The Lancashire-based firm, which currently operates a portfolio of 86 freehold pubs, has today announced a 'record' set of financial results for the year to 3 February 2013.
Revenue grew by 30 per cent in the twelve-month period to top £33m, like-for-like sales were up 2 per cent and pre-tax profits increased by 22 per cent to £3.9m.
Heading South
The company opened 11 new pubs in the year and has acquired six new sites since February. A number of those are in areas away from the North West and Manchester where Amber Taverns has previously concentrated its acquisition efforts - recently the operator has secured new venues in the Midlands including in Walsall and Hanley, Staffordshire.
Speaking to BigHospitality, Baer said the success the firm had found in the North with its wet-led model could be replicated elsewhere in the UK.
"We don't aspire to be as big as JD Wetherspoon but we still think there is plenty of growth potential," the MD explained. Baer has previously told BigHospitality's sister publication M&C Report that the firm is on target to operate 100 sites by 2014.
"We are keen to expand our geography but there are still plenty of towns in the North of England we don't trade in. It is always the quality and potential of the site that is key.
"Bill Priestly from LGV Capital thinks the Medway towns in Kent would work (for the Amber Taverns model). We think it is unlikely that the model would work in central London due to the property prices but we do think there are large conurbations in other parts of the country where in time the model could sit quite happily and trade well.
"As we grow it is important that we maintain the culture and the local approach to running pubs for local people," he added.
Food con?
Amber Taverns, which is backed by private equity firm LGV Capital, has attributed its success to its commitment to community venues serving drinks despite the trend for food-led pubs.
"Although wet-led pubs have faced some well-documented challenges over the last decade, a well-invested pub offering good value with an incentivised and motivated operator can still appeal to a lot of people - we are proving that," Baer argued.
"There are some very good food-led operators out there and that is a relevant and successful business model but I would question whether some of those venues are actually pubs or are they restaurants?
"Was some of the move to food actually a sticking plaster by the big pubcos to say to tenants 'don't worry about the smoking ban or supermarket competition, just bring food in and we won't have to look at your business model' - was it just a huge con trick?"

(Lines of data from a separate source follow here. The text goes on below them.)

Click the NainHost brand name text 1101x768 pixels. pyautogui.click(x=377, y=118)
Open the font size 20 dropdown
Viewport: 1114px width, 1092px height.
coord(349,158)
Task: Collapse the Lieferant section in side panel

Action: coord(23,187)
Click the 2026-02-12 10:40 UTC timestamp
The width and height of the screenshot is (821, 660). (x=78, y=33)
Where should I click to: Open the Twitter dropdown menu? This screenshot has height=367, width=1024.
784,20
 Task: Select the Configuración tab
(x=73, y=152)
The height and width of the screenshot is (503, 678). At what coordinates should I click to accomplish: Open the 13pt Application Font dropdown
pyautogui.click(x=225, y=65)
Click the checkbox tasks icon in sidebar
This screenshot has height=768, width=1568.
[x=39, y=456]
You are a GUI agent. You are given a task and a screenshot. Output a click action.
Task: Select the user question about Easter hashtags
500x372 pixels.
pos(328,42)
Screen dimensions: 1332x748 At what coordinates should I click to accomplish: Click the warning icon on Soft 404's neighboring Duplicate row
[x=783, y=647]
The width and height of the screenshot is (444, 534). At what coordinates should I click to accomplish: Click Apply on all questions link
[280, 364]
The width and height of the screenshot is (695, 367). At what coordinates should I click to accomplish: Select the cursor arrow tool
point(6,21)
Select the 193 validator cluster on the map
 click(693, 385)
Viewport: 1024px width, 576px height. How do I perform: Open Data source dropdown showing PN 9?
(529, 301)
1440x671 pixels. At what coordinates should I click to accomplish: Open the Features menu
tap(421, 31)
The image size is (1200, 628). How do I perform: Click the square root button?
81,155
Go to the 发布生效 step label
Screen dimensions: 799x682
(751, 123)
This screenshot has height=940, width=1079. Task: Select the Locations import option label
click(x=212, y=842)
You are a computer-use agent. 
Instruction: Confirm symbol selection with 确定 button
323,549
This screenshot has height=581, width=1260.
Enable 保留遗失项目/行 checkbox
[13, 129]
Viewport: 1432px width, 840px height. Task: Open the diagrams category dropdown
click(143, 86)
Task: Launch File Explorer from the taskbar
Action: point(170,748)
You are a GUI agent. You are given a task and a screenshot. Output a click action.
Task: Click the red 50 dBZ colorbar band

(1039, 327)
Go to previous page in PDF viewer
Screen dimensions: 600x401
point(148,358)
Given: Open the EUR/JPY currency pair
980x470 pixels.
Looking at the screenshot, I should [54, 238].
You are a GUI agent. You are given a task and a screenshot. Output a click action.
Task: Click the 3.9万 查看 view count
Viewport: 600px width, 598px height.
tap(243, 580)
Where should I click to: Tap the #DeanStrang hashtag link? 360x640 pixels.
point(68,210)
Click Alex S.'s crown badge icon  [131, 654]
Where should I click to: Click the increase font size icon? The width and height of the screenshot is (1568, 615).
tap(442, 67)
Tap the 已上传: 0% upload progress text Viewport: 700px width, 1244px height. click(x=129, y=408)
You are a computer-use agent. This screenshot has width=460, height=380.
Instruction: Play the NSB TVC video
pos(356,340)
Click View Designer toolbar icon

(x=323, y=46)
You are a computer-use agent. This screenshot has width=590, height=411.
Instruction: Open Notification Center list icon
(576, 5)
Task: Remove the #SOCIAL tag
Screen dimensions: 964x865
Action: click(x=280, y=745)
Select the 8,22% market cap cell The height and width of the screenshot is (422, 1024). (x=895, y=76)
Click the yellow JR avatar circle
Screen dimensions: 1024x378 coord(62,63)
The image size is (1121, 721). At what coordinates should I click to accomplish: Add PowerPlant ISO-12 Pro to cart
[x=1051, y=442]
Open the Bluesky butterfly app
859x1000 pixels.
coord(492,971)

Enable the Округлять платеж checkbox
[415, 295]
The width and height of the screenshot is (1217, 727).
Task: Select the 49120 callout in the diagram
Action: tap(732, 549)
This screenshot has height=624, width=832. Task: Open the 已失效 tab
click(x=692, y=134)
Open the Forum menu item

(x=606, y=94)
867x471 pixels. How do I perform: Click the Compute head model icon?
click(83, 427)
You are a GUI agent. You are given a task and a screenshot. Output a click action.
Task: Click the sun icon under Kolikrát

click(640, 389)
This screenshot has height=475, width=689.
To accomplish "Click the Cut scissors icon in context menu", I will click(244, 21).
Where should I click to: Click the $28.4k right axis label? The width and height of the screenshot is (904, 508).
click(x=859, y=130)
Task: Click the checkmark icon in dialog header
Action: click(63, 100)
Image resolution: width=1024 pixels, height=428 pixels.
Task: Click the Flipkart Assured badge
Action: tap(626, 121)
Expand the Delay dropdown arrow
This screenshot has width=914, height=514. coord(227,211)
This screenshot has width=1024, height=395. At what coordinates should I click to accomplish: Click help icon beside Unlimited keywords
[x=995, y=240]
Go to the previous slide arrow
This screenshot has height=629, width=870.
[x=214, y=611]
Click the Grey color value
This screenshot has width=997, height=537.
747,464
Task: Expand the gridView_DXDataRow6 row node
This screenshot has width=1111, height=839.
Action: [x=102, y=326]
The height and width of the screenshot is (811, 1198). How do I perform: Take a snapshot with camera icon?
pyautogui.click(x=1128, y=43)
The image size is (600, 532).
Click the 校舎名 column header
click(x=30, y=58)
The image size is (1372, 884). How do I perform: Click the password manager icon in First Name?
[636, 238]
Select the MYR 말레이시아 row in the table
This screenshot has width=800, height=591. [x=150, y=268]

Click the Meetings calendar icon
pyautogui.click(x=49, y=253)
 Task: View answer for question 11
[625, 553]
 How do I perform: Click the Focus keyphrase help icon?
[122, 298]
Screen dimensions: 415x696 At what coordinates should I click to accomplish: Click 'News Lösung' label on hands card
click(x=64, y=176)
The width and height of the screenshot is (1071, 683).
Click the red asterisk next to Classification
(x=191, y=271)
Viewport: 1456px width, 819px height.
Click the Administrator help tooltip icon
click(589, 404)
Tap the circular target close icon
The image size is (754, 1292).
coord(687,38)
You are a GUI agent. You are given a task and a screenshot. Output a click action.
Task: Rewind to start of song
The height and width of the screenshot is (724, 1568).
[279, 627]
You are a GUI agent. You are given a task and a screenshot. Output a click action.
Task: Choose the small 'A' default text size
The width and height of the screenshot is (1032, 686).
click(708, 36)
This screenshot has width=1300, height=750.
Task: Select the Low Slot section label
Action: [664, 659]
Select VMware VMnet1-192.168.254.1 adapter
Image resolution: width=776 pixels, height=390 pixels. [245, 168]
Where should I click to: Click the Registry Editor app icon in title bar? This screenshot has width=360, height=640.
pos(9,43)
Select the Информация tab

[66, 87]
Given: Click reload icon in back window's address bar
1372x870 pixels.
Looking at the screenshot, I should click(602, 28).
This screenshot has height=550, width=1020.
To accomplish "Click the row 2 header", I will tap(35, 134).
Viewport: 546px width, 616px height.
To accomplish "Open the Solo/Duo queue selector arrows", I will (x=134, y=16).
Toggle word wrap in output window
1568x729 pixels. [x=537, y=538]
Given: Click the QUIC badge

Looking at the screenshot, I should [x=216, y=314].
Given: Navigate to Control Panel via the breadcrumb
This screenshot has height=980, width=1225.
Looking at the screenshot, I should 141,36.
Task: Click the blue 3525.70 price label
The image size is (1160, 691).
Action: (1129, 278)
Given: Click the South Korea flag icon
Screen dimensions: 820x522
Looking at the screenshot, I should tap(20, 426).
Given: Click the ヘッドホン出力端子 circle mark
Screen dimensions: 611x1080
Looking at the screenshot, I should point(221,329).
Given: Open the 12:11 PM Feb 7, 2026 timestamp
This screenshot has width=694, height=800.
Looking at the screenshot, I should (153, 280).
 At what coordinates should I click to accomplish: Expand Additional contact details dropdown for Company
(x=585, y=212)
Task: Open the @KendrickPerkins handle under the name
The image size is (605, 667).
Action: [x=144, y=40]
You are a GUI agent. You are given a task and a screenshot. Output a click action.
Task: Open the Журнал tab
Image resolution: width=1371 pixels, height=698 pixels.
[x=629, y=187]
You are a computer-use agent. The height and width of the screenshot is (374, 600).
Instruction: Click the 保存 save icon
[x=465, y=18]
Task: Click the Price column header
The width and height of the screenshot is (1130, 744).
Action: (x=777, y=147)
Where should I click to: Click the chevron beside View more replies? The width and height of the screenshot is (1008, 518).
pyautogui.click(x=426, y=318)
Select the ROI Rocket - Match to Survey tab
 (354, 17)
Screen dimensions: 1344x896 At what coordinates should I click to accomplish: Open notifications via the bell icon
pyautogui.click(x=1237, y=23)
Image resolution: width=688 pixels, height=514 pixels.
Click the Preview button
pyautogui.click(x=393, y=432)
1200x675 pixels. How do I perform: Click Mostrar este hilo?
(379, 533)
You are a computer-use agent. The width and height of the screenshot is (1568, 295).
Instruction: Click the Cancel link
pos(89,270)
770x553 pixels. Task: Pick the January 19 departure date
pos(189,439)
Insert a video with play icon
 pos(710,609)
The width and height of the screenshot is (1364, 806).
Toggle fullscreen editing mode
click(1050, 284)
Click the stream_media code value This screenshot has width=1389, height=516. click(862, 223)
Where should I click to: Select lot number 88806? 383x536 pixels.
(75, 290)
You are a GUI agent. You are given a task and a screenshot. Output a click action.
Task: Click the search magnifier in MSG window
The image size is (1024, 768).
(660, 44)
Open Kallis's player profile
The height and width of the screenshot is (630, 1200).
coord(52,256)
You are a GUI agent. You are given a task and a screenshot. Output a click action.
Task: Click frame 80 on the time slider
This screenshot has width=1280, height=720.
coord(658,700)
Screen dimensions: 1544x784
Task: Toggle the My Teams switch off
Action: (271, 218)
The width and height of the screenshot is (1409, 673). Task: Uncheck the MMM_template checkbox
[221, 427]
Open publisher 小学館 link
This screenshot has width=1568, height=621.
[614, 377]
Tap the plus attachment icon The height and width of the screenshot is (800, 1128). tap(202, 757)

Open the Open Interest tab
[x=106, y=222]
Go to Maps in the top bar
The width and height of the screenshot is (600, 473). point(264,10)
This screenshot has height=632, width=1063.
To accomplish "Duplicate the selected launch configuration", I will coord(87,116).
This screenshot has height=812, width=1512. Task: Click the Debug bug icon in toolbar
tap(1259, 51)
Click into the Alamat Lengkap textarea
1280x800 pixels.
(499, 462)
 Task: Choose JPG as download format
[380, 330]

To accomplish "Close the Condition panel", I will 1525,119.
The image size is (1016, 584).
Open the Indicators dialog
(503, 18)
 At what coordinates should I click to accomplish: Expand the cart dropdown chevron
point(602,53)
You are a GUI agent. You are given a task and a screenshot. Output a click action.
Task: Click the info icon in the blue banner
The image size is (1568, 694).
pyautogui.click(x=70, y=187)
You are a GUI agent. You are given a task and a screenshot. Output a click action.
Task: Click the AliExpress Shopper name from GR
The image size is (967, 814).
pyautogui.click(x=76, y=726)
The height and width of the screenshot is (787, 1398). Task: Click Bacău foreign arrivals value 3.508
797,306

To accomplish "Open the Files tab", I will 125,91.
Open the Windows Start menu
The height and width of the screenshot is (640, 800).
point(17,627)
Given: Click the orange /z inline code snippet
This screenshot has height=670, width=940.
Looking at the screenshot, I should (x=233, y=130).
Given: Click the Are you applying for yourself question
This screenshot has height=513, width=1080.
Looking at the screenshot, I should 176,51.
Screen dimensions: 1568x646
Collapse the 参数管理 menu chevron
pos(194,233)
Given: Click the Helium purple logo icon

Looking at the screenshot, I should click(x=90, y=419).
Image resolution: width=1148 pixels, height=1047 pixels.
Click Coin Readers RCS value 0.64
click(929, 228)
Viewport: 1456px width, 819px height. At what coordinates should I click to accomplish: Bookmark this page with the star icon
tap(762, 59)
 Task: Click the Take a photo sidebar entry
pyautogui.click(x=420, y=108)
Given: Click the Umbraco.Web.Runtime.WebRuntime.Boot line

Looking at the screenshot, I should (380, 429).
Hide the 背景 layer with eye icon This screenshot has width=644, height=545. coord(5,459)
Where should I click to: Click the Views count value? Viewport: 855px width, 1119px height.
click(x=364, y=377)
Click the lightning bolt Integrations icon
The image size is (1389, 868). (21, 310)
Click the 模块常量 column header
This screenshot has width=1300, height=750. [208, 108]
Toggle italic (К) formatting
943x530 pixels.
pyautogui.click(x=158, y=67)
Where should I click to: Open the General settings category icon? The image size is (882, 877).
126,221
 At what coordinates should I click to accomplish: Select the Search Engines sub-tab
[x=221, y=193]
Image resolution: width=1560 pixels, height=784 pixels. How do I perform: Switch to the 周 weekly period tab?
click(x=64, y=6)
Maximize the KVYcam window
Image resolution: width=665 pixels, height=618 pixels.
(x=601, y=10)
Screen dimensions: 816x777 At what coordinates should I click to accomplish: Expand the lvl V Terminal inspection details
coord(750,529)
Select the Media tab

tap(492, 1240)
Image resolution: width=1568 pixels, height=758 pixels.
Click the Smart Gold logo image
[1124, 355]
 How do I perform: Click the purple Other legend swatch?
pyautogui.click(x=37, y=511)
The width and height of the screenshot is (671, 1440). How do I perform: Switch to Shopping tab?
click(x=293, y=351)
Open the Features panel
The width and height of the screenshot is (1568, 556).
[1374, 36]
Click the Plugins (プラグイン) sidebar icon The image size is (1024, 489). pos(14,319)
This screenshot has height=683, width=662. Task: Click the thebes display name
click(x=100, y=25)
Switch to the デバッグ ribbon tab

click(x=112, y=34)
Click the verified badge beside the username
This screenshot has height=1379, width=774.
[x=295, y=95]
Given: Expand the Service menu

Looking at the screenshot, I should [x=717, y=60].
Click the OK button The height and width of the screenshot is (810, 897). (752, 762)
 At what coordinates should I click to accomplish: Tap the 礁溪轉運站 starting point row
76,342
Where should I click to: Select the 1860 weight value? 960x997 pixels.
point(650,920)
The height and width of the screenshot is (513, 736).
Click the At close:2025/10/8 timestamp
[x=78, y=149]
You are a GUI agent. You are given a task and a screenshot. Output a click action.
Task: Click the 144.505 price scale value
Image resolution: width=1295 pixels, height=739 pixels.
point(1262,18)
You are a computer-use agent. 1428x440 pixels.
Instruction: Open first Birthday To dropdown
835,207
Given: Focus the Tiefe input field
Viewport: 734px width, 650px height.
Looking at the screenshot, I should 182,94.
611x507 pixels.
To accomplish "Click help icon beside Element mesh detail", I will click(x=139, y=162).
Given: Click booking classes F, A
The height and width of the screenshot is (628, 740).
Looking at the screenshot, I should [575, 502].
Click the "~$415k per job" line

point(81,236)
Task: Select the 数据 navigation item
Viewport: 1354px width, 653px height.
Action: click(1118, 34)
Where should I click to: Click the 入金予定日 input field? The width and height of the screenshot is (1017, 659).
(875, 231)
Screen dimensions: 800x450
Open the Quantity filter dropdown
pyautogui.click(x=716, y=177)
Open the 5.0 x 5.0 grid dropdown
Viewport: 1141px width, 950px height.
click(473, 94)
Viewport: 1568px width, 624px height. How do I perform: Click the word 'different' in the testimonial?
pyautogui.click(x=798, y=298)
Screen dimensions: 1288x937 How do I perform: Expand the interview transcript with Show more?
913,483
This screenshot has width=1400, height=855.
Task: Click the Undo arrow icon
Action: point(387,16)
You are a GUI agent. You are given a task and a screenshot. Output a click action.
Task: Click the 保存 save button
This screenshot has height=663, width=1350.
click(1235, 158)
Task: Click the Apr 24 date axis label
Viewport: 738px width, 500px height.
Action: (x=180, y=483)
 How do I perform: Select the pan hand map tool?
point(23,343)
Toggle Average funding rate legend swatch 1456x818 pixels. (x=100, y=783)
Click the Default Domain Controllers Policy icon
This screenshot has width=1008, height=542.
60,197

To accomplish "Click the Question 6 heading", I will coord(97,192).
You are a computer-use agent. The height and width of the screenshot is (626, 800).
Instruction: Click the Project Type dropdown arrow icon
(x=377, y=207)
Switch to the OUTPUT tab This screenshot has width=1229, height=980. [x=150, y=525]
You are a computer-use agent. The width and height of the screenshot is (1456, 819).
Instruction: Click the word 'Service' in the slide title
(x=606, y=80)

How to run a successful wet-led pub - James Baer's top tips:
- Be prepared to invest - we are up against supermarket pricing so why are people going to go to a pub that isn't better than their front room?
- If you are operating more than one site, treat each pub as a small business in a local market - bottom up rather than top down.
- Enable individual pub managers to drive footfall - one of our pubs in Leyland, Lancashire, and the person in charge chose to do a bingo night on a Tuesday for the residents of a local nursing home. That doesn't generate a terrific amount of business but it is a quiet time and it embeds the pub in the community.